Masterclass with Super Investors is a curated compilation of in-depth interviews with some of India’s most accomplished stock market investors. Ramesh Damani is a member of Bombay Stock Exchange (BSE) and is considered as one of the most successful investors in India. A proponent of the Warren Buffett style of value investing, Damani’s views about equity is ardently followed.
The following excerpts feature an interview with Ramesh Damani:
In the 2008-09 period, we made two bets that are still working out.

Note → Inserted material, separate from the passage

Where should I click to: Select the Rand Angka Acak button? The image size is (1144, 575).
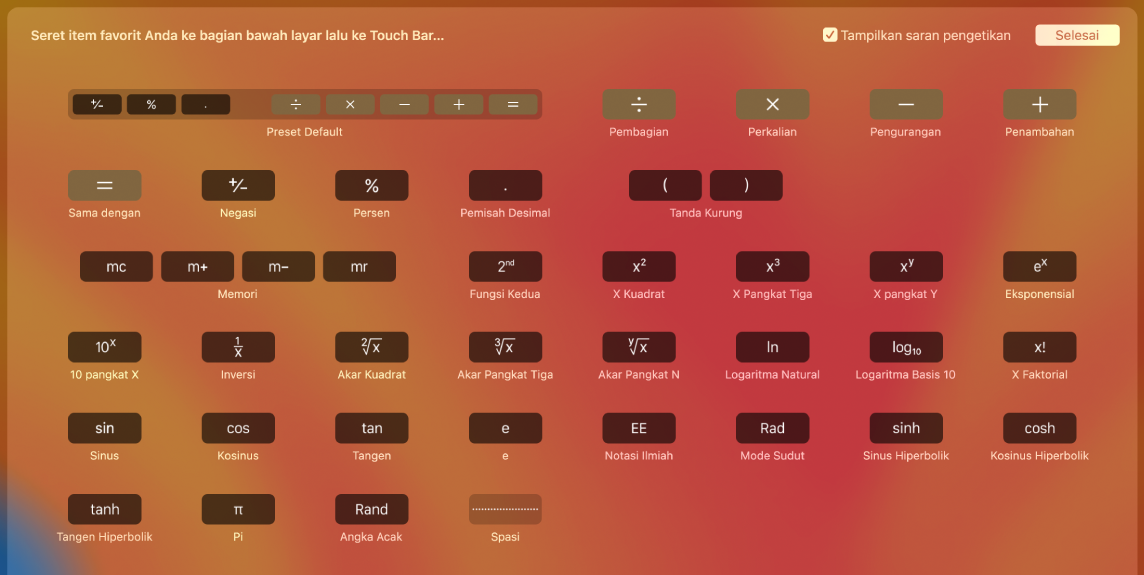coord(371,509)
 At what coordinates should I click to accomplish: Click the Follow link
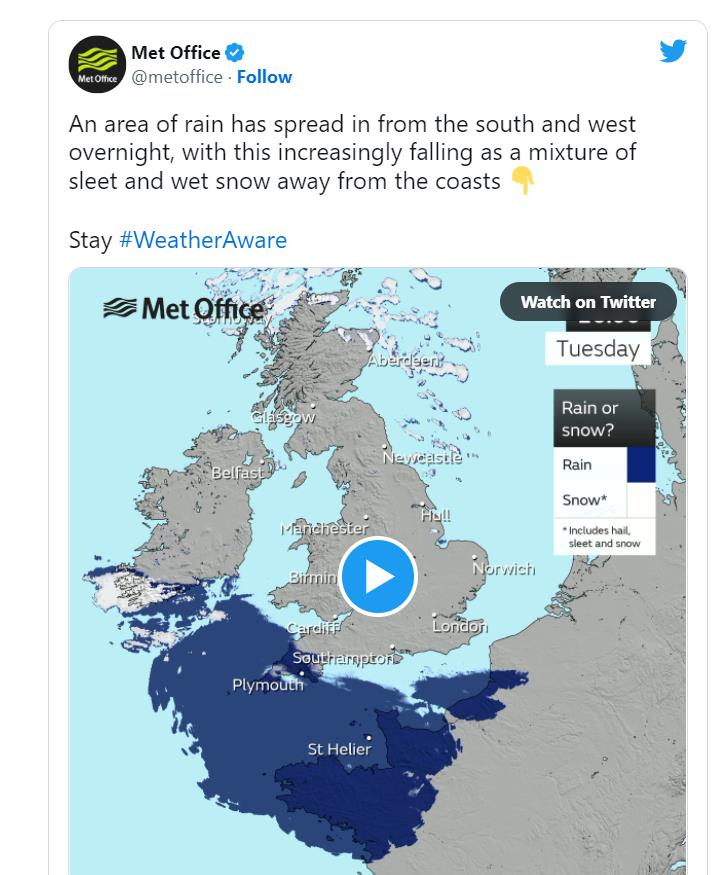click(264, 77)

We got very bullish on media stocks as they were great franchises but were still available cheap. We bought companies like TV Today, Sun TV, and Zee Entertainment. TV Today was the leader in Hindi news for the past 15 out of 15 years in India. When I bought it, the market cap was around Rs.350 crore. It has gone up 8x in nine years since then – 25%+ compounder. India is majorly a Hindi speaking country. You knew that there will be upticks in the advertising spend and it was just so cheap. They had proved their leadership for the past 15 years. The good thing with India is that everything can get bigger with time. By comparison, the viewership of Fox News in America is small – just a few millions and yet their revenue is USD 2 billion, with a bottom line of USD 1.2 billion. That’s the power of brand that Fox News has. Indian markets have not yet evolved as much. At that market cap, it just seemed like a no brainer kind of investment. We also bought stocks of other media companies, but our big investment was in TV Today. We knew the issues and triggers. Cable operators were not giving fair share of money. So with pay per channel, after digitization, they will get the money. Some triggers played out and some are yet to play out. Broadcasting is a great business – news happens every day in this country. They don’t need much to cover the news – just camera and crew. Once it reaches scale, money starts flowing to the bottom-line. Plus it’s not like content, which can slip away. People are addicted to some brand of news. Now the things have turned around – we bought the company for Rs.300 market cap and they are making profit of Rs.150 crore a year now.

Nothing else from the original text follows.